● **Work order**:
From the line that contains "This screenshot has height=700, width=770." to the final line of the entries below, write out every line exactly as it appears, and nothing else.
________
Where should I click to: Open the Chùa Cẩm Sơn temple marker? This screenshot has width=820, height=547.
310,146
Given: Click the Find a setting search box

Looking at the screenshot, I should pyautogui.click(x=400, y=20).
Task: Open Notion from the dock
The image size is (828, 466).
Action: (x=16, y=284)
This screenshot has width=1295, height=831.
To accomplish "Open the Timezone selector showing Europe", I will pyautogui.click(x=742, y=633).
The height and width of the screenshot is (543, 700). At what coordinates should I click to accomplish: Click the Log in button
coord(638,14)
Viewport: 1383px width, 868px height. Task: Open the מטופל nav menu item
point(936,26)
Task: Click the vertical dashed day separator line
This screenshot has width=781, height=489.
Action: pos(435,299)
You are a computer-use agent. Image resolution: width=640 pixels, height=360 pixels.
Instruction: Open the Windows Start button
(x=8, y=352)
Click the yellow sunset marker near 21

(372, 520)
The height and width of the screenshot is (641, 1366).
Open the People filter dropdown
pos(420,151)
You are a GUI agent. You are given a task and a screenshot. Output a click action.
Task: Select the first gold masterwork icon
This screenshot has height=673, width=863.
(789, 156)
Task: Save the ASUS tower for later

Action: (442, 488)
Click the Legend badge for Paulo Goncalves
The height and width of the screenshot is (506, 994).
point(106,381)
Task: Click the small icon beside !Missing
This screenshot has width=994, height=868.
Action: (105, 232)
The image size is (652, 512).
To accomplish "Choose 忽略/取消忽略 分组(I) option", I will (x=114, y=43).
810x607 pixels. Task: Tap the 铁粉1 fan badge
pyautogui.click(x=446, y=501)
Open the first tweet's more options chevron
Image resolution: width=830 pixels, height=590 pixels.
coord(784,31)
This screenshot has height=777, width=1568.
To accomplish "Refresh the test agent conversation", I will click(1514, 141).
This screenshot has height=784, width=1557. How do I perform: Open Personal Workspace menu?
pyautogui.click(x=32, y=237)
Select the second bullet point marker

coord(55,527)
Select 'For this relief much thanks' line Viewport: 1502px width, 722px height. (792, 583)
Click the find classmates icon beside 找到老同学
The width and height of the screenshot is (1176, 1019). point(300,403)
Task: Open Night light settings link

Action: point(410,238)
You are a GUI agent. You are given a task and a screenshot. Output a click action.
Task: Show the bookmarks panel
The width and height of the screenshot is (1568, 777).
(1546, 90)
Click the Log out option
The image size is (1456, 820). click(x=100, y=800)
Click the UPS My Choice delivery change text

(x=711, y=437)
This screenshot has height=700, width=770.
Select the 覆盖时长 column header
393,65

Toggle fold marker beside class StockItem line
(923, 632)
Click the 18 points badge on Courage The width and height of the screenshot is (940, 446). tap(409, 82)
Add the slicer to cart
________
● **Exercise output**:
This screenshot has height=700, width=770.
Select the 覆盖时长 column header
393,65

Toggle fold marker beside class StockItem line
(923, 632)
Click the 18 points badge on Courage The width and height of the screenshot is (940, 446). tap(409, 82)
Add the slicer to cart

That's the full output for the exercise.